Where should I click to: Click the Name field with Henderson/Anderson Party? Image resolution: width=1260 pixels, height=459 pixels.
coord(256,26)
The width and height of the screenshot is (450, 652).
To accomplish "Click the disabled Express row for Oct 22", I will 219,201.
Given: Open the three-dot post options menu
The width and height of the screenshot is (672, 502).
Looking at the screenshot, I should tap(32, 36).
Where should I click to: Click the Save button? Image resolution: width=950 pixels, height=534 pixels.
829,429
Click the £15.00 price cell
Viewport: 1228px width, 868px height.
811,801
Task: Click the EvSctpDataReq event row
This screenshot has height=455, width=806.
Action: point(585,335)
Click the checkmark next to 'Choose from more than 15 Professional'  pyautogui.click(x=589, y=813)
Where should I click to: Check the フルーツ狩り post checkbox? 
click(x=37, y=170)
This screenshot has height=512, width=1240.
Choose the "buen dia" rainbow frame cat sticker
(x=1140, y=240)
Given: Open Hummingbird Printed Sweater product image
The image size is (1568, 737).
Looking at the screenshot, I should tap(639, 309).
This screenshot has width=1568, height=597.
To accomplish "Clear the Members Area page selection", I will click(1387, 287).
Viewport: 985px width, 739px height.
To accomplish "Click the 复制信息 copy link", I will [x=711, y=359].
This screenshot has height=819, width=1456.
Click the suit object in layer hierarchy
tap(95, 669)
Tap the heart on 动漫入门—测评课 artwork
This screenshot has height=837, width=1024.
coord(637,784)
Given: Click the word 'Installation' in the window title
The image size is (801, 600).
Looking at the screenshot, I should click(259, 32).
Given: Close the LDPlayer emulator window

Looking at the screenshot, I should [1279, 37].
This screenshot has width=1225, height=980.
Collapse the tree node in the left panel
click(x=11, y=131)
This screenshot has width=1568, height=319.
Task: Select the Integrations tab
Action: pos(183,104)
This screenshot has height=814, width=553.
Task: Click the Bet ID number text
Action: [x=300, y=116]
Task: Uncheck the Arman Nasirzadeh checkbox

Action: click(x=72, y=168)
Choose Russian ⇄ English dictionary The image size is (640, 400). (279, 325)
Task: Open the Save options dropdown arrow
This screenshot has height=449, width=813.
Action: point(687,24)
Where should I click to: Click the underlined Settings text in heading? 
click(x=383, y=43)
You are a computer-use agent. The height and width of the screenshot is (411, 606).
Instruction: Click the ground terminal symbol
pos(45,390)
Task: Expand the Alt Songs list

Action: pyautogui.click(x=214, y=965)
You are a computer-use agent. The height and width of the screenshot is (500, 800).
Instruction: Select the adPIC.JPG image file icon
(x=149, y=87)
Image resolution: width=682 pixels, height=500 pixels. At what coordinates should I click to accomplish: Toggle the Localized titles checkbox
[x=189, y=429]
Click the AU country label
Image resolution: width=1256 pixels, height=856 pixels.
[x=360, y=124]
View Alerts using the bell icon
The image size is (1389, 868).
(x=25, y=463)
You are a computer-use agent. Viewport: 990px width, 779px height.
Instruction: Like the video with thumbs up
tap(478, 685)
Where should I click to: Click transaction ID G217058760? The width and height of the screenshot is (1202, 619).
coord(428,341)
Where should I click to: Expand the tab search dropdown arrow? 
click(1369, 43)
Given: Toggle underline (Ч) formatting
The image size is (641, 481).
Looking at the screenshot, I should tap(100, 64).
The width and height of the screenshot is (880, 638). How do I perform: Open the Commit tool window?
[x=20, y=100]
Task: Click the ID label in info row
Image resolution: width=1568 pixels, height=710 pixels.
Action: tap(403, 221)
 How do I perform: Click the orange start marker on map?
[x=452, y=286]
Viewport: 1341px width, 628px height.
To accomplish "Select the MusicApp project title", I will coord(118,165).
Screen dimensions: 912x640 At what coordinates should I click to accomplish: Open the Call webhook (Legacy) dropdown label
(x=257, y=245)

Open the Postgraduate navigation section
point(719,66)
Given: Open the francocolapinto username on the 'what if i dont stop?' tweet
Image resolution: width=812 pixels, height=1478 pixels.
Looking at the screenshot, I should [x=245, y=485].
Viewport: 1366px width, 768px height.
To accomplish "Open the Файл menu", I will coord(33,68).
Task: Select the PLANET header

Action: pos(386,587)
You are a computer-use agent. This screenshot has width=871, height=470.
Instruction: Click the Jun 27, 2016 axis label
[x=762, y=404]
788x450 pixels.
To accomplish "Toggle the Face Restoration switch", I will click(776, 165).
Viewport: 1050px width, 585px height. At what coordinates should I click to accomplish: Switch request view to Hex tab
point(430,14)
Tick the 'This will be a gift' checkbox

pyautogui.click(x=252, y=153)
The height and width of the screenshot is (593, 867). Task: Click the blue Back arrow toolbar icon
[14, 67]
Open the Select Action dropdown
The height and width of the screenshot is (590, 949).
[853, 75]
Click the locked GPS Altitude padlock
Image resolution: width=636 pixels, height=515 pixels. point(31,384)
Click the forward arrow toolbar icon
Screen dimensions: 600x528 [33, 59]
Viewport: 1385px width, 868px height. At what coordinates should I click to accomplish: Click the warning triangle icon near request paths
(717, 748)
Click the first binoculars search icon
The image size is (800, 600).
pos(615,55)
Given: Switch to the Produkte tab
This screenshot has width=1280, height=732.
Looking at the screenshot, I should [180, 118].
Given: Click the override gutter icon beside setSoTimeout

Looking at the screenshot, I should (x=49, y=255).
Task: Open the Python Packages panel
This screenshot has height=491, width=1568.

━━━━━━━━━━━━━━━━━━━━━━━━━━━━━━

Each line of the listing should be echoed back exactly.

§ RESPONSE TO THIS EXERCISE:
Where should I click to: Click the Name field with Henderson/Anderson Party? Image resolution: width=1260 pixels, height=459 pixels.
coord(256,26)
The width and height of the screenshot is (450, 652).
To accomplish "Click the disabled Express row for Oct 22", I will 219,201.
Given: Open the three-dot post options menu
The width and height of the screenshot is (672, 502).
Looking at the screenshot, I should tap(32, 36).
Where should I click to: Click the Save button? Image resolution: width=950 pixels, height=534 pixels.
829,429
Click the £15.00 price cell
Viewport: 1228px width, 868px height.
811,801
Task: Click the EvSctpDataReq event row
This screenshot has height=455, width=806.
Action: point(585,335)
Click the checkmark next to 'Choose from more than 15 Professional'  pyautogui.click(x=589, y=813)
Where should I click to: Check the フルーツ狩り post checkbox? 
click(x=37, y=170)
This screenshot has height=512, width=1240.
Choose the "buen dia" rainbow frame cat sticker
(x=1140, y=240)
Given: Open Hummingbird Printed Sweater product image
The image size is (1568, 737).
Looking at the screenshot, I should tap(639, 309).
This screenshot has width=1568, height=597.
To accomplish "Clear the Members Area page selection", I will click(1387, 287).
Viewport: 985px width, 739px height.
To accomplish "Click the 复制信息 copy link", I will [x=711, y=359].
This screenshot has height=819, width=1456.
Click the suit object in layer hierarchy
tap(95, 669)
Tap the heart on 动漫入门—测评课 artwork
This screenshot has height=837, width=1024.
coord(637,784)
Given: Click the word 'Installation' in the window title
The image size is (801, 600).
Looking at the screenshot, I should click(259, 32).
Given: Close the LDPlayer emulator window

Looking at the screenshot, I should [1279, 37].
This screenshot has width=1225, height=980.
Collapse the tree node in the left panel
click(x=11, y=131)
This screenshot has width=1568, height=319.
Task: Select the Integrations tab
Action: pos(183,104)
This screenshot has height=814, width=553.
Task: Click the Bet ID number text
Action: [x=300, y=116]
Task: Uncheck the Arman Nasirzadeh checkbox

Action: click(x=72, y=168)
Choose Russian ⇄ English dictionary The image size is (640, 400). (279, 325)
Task: Open the Save options dropdown arrow
This screenshot has height=449, width=813.
Action: point(687,24)
Where should I click to: Click the underlined Settings text in heading? 
click(x=383, y=43)
You are a computer-use agent. The height and width of the screenshot is (411, 606).
Instruction: Click the ground terminal symbol
pos(45,390)
Task: Expand the Alt Songs list

Action: pyautogui.click(x=214, y=965)
You are a computer-use agent. The height and width of the screenshot is (500, 800).
Instruction: Select the adPIC.JPG image file icon
(x=149, y=87)
Image resolution: width=682 pixels, height=500 pixels. At what coordinates should I click to accomplish: Toggle the Localized titles checkbox
[x=189, y=429]
Click the AU country label
Image resolution: width=1256 pixels, height=856 pixels.
[x=360, y=124]
View Alerts using the bell icon
The image size is (1389, 868).
(x=25, y=463)
You are a computer-use agent. Viewport: 990px width, 779px height.
Instruction: Like the video with thumbs up
tap(478, 685)
Where should I click to: Click transaction ID G217058760? The width and height of the screenshot is (1202, 619).
coord(428,341)
Where should I click to: Expand the tab search dropdown arrow? 
click(1369, 43)
Given: Toggle underline (Ч) formatting
The image size is (641, 481).
Looking at the screenshot, I should tap(100, 64).
The width and height of the screenshot is (880, 638). How do I perform: Open the Commit tool window?
[x=20, y=100]
Task: Click the ID label in info row
Image resolution: width=1568 pixels, height=710 pixels.
Action: tap(403, 221)
 How do I perform: Click the orange start marker on map?
[x=452, y=286]
Viewport: 1341px width, 628px height.
To accomplish "Select the MusicApp project title", I will coord(118,165).
Screen dimensions: 912x640 At what coordinates should I click to accomplish: Open the Call webhook (Legacy) dropdown label
(x=257, y=245)

Open the Postgraduate navigation section
point(719,66)
Given: Open the francocolapinto username on the 'what if i dont stop?' tweet
Image resolution: width=812 pixels, height=1478 pixels.
Looking at the screenshot, I should [x=245, y=485].
Viewport: 1366px width, 768px height.
To accomplish "Open the Файл menu", I will coord(33,68).
Task: Select the PLANET header

Action: pos(386,587)
You are a computer-use agent. This screenshot has width=871, height=470.
Instruction: Click the Jun 27, 2016 axis label
[x=762, y=404]
788x450 pixels.
To accomplish "Toggle the Face Restoration switch", I will click(776, 165).
Viewport: 1050px width, 585px height. At what coordinates should I click to accomplish: Switch request view to Hex tab
point(430,14)
Tick the 'This will be a gift' checkbox

pyautogui.click(x=252, y=153)
The height and width of the screenshot is (593, 867). Task: Click the blue Back arrow toolbar icon
[14, 67]
Open the Select Action dropdown
The height and width of the screenshot is (590, 949).
[853, 75]
Click the locked GPS Altitude padlock
Image resolution: width=636 pixels, height=515 pixels. point(31,384)
Click the forward arrow toolbar icon
Screen dimensions: 600x528 [33, 59]
Viewport: 1385px width, 868px height. At what coordinates should I click to accomplish: Click the warning triangle icon near request paths
(717, 748)
Click the first binoculars search icon
The image size is (800, 600).
pos(615,55)
Given: Switch to the Produkte tab
This screenshot has width=1280, height=732.
Looking at the screenshot, I should [180, 118].
Given: Click the override gutter icon beside setSoTimeout

Looking at the screenshot, I should (x=49, y=255).
Task: Open the Python Packages panel
This screenshot has height=491, width=1568.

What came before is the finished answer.